== Selection ==

↓↓↓

# First Bacon, will not be the last!



## rw willy (Dec 13, 2010)

Finally pulled the trigger and ordered a fresh bellie.  Local butcher for $2.90 a pd.  Brought it home and removed the skin after PM'n Bearcarver, Thanks.  Cut it into three pieces, so it'd fit in the baggies.  Weighted the pieces and measured out the TQ.  mixed in a 1/2 T of brown sugar per pd.  Sealed in baggies and in the fridge for 8 days.  Soaked them for 1 hr.  Did the fry test and all was good.  Fired up the AMZ in the GOSM w/apple.  Cold smoked for 12 hrs. It was 40 f outside, the interior of the GOSM never got higher then 60f.   Wrapped and in the fridge.  Placed them in the freezer for an hour and onto the slicer. 

If you are waiting to make your own bacon.  DO IT.  Enjoy and smoke on!


----------



## chefrob (Dec 13, 2010)

nice lookin slabs!


----------



## scarbelly (Dec 14, 2010)

That is some great looking bacon - glad to see anther convert


----------



## fpnmf (Dec 14, 2010)

Looks great! Nice pictures too, thanks.

I am on my 3rd round of making bacon. Got a 14.6 lb bellie.

Bear was a big help to me too.

 Have a great day!


----------



## rbranstner (Dec 14, 2010)

Great looking bacon. You will never buy bacon again. Except that cheap stuff to wrap over your smoked goodies. Don't want to waste your good stuff on that.


----------



## fpnmf (Dec 14, 2010)

rbranstner said:


> Great looking bacon. You will never buy bacon again. Except that cheap stuff to wrap over your smoked goodies. Don't want to waste your good stuff on that.


EEEEKKK!   That's one of the things I wanted home made bacon for.

↑↑↑

Answer these from the bacon thread:
1. What did the belly cost per pound at the local butcher?
2. For how many hours were the pieces cold smoked?
3. How heavy is the belly fpnmf got for a third round of making bacon?

== Data ==
↓↓↓

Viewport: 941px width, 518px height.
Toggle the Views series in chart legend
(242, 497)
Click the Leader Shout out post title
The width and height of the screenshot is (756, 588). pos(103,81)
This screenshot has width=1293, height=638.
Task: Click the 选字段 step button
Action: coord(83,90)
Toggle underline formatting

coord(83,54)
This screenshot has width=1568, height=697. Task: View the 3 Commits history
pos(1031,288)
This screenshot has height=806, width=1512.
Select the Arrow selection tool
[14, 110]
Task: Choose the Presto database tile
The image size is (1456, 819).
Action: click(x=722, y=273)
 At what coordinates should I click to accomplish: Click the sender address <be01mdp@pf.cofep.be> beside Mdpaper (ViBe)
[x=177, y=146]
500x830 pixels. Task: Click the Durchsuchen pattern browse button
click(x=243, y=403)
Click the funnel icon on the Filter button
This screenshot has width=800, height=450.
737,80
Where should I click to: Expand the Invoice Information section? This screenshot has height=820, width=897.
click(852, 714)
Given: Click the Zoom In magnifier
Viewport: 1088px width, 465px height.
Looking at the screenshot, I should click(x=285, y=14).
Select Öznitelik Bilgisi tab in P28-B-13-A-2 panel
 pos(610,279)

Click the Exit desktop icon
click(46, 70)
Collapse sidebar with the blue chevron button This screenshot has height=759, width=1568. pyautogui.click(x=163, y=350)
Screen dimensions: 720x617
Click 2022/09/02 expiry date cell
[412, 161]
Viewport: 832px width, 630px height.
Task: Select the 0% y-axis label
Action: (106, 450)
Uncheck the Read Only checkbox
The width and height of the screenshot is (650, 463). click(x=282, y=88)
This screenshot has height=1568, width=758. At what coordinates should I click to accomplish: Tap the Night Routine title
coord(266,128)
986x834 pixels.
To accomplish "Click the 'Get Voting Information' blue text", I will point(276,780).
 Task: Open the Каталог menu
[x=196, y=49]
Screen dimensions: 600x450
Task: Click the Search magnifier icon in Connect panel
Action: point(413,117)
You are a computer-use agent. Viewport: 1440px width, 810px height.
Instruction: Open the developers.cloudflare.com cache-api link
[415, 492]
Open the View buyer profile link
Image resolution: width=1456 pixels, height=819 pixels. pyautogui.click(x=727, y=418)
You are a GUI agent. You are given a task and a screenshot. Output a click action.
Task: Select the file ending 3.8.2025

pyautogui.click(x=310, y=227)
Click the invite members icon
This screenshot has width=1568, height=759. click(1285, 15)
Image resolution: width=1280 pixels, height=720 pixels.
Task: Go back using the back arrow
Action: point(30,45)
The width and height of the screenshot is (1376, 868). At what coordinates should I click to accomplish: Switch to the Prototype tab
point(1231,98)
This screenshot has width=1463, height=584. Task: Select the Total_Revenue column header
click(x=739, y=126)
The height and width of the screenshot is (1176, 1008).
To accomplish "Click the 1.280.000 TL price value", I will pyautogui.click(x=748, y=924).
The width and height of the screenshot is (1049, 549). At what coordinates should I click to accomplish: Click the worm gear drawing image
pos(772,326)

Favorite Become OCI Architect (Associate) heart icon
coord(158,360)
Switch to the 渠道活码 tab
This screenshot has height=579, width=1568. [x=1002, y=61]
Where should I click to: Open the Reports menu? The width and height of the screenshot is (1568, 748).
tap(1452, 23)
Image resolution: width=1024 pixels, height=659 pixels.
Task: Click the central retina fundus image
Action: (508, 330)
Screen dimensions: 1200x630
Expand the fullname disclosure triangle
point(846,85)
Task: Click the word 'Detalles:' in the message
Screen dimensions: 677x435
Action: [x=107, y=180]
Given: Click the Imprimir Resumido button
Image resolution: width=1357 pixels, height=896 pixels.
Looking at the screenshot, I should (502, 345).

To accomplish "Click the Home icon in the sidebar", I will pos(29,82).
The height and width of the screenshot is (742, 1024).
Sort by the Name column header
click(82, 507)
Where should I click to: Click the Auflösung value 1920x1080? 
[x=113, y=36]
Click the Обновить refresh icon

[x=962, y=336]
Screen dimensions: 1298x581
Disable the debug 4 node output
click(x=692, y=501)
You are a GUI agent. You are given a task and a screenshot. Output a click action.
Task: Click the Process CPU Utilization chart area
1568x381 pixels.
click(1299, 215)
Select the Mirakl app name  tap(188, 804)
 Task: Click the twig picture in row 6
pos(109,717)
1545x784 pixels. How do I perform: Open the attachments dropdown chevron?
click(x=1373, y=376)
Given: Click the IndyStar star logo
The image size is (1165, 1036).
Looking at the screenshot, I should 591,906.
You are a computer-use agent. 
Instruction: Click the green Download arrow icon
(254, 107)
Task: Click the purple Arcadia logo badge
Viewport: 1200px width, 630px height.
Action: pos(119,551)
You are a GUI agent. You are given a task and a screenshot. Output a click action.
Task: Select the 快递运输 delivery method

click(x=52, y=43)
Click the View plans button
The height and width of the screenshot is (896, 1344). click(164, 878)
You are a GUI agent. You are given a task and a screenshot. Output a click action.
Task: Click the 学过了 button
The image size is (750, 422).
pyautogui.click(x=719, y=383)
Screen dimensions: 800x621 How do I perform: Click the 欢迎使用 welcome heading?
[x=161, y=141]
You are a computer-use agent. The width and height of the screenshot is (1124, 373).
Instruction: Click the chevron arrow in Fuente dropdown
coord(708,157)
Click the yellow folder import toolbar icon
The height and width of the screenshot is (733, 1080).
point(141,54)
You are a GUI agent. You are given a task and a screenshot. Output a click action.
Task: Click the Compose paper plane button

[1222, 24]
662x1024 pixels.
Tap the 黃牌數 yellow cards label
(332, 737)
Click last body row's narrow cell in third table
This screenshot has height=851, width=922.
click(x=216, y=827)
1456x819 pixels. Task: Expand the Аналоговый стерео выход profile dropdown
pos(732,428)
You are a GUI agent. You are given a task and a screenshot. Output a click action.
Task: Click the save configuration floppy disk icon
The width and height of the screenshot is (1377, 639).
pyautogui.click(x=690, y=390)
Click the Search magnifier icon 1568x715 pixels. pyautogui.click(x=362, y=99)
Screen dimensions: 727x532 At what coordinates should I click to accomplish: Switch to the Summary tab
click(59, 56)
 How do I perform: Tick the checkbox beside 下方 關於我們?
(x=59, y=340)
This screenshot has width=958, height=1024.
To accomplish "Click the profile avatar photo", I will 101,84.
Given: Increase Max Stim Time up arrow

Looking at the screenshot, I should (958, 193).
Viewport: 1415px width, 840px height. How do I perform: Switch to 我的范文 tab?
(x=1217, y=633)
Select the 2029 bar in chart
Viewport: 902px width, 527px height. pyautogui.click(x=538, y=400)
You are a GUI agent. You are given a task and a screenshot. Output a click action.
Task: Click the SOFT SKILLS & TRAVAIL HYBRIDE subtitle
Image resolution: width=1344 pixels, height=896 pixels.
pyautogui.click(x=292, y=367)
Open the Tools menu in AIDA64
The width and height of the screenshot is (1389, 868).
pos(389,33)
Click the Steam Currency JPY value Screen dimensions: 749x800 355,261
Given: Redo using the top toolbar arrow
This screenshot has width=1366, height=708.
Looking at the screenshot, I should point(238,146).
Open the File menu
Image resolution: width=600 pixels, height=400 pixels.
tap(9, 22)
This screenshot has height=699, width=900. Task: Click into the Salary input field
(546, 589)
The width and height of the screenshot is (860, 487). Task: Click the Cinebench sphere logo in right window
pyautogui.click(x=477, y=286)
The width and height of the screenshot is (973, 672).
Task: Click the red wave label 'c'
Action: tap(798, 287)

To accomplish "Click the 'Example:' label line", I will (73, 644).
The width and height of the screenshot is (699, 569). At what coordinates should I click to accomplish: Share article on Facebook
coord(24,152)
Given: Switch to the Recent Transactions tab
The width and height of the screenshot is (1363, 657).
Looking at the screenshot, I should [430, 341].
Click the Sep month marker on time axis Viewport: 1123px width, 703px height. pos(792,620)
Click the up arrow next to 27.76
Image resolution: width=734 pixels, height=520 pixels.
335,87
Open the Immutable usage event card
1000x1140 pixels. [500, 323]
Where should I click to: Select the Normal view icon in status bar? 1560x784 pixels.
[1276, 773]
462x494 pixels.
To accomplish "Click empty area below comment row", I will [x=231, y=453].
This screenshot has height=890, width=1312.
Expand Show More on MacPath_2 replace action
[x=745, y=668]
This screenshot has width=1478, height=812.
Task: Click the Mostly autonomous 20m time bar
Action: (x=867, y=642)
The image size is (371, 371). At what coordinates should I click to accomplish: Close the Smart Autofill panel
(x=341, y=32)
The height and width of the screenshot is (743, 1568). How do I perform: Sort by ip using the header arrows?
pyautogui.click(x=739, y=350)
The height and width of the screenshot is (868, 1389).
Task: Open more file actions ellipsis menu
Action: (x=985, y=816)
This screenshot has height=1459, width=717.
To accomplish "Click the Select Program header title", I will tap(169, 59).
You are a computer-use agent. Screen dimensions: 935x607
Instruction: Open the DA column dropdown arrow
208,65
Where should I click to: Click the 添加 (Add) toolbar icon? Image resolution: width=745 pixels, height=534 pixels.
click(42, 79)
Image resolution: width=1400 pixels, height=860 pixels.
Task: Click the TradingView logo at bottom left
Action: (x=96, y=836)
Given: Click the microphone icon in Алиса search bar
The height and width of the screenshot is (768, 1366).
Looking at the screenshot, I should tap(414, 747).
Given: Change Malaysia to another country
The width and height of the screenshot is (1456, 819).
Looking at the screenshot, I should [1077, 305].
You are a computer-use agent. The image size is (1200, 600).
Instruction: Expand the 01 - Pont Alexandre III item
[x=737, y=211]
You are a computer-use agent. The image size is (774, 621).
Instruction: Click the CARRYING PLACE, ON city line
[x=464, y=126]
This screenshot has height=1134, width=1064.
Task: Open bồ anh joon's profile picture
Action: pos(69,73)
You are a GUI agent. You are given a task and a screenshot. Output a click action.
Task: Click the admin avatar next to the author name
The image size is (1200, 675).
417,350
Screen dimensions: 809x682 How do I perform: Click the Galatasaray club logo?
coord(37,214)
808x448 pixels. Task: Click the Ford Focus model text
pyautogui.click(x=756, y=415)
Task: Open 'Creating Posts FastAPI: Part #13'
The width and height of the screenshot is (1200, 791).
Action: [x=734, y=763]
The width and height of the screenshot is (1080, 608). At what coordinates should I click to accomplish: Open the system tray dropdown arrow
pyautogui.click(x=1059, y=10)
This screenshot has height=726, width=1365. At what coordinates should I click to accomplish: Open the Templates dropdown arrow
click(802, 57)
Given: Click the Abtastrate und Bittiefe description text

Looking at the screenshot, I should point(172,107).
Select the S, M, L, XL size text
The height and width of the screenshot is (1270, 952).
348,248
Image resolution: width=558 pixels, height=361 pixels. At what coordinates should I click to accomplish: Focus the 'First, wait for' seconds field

↑↑↑

== Exercise answer ==
1. $2.90 a pound
2. 12 hours
3. 14.6 lb